Article Text
Abstract
Background Term infants with NE of hypoxic-ischaemic origin, have been exposed to generalised oxidative injury which may cause excessive cytokine production and release in serum and CSF. Cytokine levels may correlate with severity of brain injury and aid in outcome prediction.
Objective To investigate the relationship between serum and CSF biomarkers and NE in a group of term infants exposed to perinatal hypoxia-ischaemia compared to controls.
Design/Methods Levels of serum and CSF biomarkers [VEGF, IL-8, Epo, GM-CSF] were serially measured over day 1–11 in a group of term newborns with NE and controls (serum only). These values were compared to grade of encephalopathy defined by Sarnat score.

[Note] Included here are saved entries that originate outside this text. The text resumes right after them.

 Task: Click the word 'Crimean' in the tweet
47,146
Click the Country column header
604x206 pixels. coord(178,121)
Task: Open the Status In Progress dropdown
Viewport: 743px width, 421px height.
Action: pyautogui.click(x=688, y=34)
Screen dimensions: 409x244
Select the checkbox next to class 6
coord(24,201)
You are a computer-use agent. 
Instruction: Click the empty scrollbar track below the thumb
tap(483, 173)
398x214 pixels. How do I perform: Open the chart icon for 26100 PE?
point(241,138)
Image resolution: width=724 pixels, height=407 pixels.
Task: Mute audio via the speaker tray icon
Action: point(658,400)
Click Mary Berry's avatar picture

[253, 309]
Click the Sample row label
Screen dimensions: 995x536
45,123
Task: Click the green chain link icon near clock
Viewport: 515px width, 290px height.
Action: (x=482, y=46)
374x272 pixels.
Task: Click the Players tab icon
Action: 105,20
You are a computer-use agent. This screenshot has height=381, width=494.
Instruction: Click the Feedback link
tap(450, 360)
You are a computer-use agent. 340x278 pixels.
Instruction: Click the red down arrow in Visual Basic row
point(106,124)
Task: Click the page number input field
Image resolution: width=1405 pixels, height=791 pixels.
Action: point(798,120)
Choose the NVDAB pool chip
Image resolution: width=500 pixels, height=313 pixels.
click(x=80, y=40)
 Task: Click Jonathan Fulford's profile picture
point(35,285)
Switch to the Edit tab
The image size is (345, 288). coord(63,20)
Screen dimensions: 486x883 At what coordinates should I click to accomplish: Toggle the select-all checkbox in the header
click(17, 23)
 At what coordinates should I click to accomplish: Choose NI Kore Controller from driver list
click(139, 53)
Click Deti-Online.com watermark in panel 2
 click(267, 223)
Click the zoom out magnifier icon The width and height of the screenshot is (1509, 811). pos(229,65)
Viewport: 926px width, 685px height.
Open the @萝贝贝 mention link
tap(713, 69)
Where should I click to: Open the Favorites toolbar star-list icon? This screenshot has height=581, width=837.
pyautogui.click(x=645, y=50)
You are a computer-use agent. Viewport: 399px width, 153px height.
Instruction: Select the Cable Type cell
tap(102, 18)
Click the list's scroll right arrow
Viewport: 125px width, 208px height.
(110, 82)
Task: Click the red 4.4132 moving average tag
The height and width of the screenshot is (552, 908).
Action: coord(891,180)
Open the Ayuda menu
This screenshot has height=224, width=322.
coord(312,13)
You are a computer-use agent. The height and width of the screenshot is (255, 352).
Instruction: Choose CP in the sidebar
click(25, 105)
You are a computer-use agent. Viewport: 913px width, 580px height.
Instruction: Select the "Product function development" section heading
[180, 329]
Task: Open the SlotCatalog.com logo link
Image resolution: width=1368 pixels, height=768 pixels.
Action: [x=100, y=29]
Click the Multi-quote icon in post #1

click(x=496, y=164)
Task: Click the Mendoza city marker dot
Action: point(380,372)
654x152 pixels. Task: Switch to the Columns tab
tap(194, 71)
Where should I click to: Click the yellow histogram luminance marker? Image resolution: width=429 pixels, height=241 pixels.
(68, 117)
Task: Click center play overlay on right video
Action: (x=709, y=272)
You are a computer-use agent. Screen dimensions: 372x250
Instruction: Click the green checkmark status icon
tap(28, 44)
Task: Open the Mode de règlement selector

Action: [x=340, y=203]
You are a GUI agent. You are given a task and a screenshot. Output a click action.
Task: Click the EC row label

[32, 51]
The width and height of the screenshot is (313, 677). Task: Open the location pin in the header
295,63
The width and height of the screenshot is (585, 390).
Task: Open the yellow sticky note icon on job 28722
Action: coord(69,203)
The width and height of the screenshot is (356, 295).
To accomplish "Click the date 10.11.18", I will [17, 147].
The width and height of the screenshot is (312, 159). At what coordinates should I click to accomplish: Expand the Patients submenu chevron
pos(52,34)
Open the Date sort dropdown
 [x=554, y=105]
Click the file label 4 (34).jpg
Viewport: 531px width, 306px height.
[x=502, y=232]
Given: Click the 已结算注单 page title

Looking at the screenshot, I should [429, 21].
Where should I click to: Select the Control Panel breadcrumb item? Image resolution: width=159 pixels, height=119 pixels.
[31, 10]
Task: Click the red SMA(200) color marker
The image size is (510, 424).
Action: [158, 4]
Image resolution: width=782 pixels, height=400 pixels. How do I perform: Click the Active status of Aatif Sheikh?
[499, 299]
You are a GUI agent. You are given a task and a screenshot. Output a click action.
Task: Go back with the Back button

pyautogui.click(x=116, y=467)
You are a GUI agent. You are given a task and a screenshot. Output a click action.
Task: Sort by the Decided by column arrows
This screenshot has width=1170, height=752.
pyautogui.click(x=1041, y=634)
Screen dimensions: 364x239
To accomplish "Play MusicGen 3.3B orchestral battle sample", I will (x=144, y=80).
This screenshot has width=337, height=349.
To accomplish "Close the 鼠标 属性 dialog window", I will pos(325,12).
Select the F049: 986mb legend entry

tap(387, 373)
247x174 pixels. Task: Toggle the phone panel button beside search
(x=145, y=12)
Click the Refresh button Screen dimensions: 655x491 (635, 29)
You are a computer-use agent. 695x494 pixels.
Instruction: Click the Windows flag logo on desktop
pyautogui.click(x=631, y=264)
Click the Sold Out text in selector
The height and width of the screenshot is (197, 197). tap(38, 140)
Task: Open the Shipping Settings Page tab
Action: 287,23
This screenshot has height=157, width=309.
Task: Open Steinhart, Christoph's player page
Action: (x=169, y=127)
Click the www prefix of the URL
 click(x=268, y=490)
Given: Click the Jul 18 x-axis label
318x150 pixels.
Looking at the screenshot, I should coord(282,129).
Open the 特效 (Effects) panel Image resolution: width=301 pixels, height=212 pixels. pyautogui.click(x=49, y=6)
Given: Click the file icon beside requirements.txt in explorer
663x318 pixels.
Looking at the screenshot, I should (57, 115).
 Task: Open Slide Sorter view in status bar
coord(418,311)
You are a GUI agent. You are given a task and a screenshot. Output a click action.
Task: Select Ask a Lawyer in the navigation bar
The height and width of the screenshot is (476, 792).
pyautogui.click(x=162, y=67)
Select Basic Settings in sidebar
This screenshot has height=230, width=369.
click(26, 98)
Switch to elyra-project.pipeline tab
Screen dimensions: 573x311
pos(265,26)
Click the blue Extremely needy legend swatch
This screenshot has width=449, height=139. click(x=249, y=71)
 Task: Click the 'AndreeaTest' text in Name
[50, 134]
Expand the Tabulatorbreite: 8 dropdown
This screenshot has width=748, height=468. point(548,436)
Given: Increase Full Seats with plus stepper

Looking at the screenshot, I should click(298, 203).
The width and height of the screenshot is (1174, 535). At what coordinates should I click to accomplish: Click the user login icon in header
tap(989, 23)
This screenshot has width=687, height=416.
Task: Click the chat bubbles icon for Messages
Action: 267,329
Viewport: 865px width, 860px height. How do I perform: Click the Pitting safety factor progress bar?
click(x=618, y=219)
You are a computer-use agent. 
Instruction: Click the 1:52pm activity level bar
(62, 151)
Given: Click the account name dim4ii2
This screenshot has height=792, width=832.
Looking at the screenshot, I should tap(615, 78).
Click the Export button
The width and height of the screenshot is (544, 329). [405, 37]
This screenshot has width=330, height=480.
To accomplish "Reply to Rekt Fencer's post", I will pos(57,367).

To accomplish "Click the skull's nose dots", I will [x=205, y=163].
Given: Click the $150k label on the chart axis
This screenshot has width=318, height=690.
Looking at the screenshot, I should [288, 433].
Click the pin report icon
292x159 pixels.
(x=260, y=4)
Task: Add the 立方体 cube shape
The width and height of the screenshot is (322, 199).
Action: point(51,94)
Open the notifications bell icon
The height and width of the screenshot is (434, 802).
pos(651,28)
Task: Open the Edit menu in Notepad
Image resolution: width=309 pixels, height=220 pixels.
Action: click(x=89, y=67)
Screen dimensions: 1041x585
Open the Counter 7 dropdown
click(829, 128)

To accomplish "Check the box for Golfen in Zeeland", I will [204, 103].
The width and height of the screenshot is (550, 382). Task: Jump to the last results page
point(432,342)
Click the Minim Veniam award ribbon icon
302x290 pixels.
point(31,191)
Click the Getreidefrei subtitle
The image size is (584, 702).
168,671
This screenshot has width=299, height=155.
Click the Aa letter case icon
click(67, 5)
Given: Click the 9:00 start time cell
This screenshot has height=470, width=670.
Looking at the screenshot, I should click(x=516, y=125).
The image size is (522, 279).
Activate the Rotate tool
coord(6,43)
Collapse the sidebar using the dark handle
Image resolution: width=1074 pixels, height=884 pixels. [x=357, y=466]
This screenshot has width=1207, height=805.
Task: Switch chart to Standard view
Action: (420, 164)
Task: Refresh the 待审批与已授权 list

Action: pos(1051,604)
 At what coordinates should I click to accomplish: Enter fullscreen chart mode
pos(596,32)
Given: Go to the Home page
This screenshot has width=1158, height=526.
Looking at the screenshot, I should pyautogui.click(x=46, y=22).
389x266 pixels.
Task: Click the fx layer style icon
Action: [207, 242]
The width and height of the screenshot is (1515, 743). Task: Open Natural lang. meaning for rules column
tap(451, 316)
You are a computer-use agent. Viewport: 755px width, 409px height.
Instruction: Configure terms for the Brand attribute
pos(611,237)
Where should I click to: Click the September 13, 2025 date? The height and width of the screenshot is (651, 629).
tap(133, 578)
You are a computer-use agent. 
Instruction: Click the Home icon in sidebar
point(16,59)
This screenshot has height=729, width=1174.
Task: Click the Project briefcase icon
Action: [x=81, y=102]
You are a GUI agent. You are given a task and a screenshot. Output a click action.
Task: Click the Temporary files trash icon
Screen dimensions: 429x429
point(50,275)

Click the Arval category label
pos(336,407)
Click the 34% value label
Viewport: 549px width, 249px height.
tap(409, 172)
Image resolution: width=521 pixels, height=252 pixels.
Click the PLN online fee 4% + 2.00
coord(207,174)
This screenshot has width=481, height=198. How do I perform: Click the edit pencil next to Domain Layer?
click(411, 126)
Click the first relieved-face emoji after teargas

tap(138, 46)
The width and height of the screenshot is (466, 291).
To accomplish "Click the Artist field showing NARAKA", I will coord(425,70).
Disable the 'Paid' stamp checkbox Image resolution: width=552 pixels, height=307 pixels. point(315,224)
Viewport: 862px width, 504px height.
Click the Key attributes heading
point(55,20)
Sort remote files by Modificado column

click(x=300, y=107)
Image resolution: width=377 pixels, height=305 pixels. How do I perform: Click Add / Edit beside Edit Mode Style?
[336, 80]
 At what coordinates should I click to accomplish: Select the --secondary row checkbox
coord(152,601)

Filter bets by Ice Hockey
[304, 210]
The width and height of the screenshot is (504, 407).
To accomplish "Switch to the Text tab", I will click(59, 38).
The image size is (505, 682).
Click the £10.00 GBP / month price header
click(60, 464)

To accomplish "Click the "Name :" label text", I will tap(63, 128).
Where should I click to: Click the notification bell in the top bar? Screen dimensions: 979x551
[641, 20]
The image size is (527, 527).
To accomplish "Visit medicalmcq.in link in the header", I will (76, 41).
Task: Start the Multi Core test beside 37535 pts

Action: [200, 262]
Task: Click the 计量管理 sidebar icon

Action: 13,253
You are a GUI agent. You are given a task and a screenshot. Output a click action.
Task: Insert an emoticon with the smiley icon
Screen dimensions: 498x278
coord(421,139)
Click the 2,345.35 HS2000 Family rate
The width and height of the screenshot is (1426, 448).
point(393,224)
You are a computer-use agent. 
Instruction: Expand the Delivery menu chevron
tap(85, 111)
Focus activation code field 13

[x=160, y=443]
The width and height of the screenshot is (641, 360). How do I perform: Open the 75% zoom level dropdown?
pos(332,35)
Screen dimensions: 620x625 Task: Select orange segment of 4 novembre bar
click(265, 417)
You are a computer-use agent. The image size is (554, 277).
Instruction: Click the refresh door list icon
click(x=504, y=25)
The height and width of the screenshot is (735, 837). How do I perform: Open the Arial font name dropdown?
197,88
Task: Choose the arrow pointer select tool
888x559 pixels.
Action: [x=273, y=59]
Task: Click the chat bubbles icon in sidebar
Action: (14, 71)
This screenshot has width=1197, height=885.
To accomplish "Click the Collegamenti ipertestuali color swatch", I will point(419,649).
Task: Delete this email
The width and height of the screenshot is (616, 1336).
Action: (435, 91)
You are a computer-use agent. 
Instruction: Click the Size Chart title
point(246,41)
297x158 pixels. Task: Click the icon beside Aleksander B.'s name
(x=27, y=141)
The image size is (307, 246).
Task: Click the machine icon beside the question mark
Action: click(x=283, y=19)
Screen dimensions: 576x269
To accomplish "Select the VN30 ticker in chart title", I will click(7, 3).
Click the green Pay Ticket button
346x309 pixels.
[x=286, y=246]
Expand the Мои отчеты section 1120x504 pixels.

Results Twelve control and 82 cases had serum samples collected (Grade 0 NE = 6, Grade I NE = 23, Grade II NE = 42, Grade III NE = 11). Thirty-nine infants underwent TH, 4 infants died. Controls had significantly lower serum Epo on day 1–2 compared with cases (p-values < 0.05). Grade II/III NE was significantly associated with elevated serum Epo (Day 2), IL-8 (Day 2 and 6–8) (p-values < 0.05) and with decreased VEGF (Day 1). Grade II/III NE was best predicted by Epo and IL-8 (Day 2) and VEGF (Day 1) (p-values < 0.05). CSF biomarker levels (n = 34 infants) were not significantly associated with abnormal NE grade.
Conclusions Term infants exposed to perinatal hypoxia-ischaemia have elevated levels of serum biomarkers compared to controls. Abnormal NE grade is best predicted by day 2 serum Epo and IL-8 while CSF levels were not predictive of outcome. Serum biomarkers may have a role in long term outcome prediction following NE.